This script represents a full-featured framework for assessing Benford's Law conformity. It can be used in order to perform all the tests proposed by Nigrini et al. (2012):
- the
Primary Tests
: First Digits Analysis, Second Digits Analysis, First-Two Digits - the
Advanced Tests
: Third Digits Analysis, Second Order Analysis, Summation Analysis - the
Associated Tests
: Last-Two Digits Analysis, Number Duplication Analysis, Distortion Factor Model - the
Mantissae Analysis
- the
Zipf's Law Analysis
For each significant digit analysis, the following conformity indicators are provided:
- Goodness-of-Fit Measures (14):
- Anderson-Darling Discrete (Choulakian et al., 1994)
- Chebyshev Distance (Leemis et al., 2000)
- Cramer-von Mises Discrete (Choulakian et al., 1994)
- Euclidean Distance (Cho & Gaines, 2007)
- Freedman's U2 (Freedman, 1981)
- Freeman-Tukey T2 (Freeman & Tukey, 1950)
- Hotelling's Joint Digits (Hotelling, 1931)
- Judge-Schechter Mean Deviation (Judge & Schechter, 2009)
- Kolmogorov-Smirnov (Kolomonorgov, 1933)
- Kuiper (Kuiper, 1960)
- Likelihood Ratio (Neyman & Pearson, 1933)
- Pearson's X2 (Pearson, 1900)
- Watson's U2 Discrete (Choulakian et al., 1994)
- Mean Absolute Deviation (Nigrini et al., 2012)
- Sum of Square Differences (Kossovsky, 2014)
- Z-Scores (Nigrini et al., 2012)
The minimum Matlab version required is R2014a
. In addition, the Statistics and Machine Learning Toolbox
must be installed in order to properly execute the script.

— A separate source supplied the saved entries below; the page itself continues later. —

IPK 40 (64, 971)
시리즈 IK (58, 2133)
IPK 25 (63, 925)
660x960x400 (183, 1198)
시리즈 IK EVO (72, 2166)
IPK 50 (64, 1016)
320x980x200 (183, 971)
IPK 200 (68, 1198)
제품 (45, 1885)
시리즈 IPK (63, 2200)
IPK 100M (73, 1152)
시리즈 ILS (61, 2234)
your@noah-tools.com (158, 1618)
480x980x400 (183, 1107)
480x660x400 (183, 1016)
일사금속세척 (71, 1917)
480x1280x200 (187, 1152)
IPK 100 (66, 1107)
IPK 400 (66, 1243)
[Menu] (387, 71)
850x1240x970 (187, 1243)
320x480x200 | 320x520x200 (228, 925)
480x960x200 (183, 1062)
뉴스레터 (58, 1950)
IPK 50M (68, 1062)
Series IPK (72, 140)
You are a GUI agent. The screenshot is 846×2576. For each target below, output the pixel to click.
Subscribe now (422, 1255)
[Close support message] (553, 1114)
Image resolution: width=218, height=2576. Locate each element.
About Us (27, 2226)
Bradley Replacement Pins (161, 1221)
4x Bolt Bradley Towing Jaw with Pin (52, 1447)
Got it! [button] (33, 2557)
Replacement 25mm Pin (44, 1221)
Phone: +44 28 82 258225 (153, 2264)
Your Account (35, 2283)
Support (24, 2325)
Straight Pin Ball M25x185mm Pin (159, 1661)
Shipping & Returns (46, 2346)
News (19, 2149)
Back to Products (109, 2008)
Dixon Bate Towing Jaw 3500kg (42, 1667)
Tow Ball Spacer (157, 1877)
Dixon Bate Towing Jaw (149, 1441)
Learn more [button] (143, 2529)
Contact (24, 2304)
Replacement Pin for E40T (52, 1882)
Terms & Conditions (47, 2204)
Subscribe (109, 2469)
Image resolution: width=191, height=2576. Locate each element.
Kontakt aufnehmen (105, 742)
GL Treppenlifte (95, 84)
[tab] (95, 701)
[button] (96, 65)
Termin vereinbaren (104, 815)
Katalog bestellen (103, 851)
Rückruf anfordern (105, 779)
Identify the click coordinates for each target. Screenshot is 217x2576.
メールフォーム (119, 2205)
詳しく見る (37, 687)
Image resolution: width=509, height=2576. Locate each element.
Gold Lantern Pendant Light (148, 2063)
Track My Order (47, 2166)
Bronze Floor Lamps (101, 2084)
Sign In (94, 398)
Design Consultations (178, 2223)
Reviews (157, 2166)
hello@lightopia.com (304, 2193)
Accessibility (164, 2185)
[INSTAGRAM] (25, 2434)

The framework doesn't require any specific dataset structure. Numeric data can be extracted from any source or produced using any existing methodology, but a minimum amount of 1000 elements (with at least 50 unique observations) is required in order to perform a coherent analysis.
The run.m
script provides an example of how this framework can be used, but all the functions located in the Scripts
folder can be executed in standalone computation processes. It is recommended to validate and preprocess the dataset using the benford_data
function. The benford_analyse
functions can be used in order to perform a full automatic analysis of the dataset and plot the results. The benford_random
function is an additional tool that produces random numbers whose digits follow the Benford's Law distribution.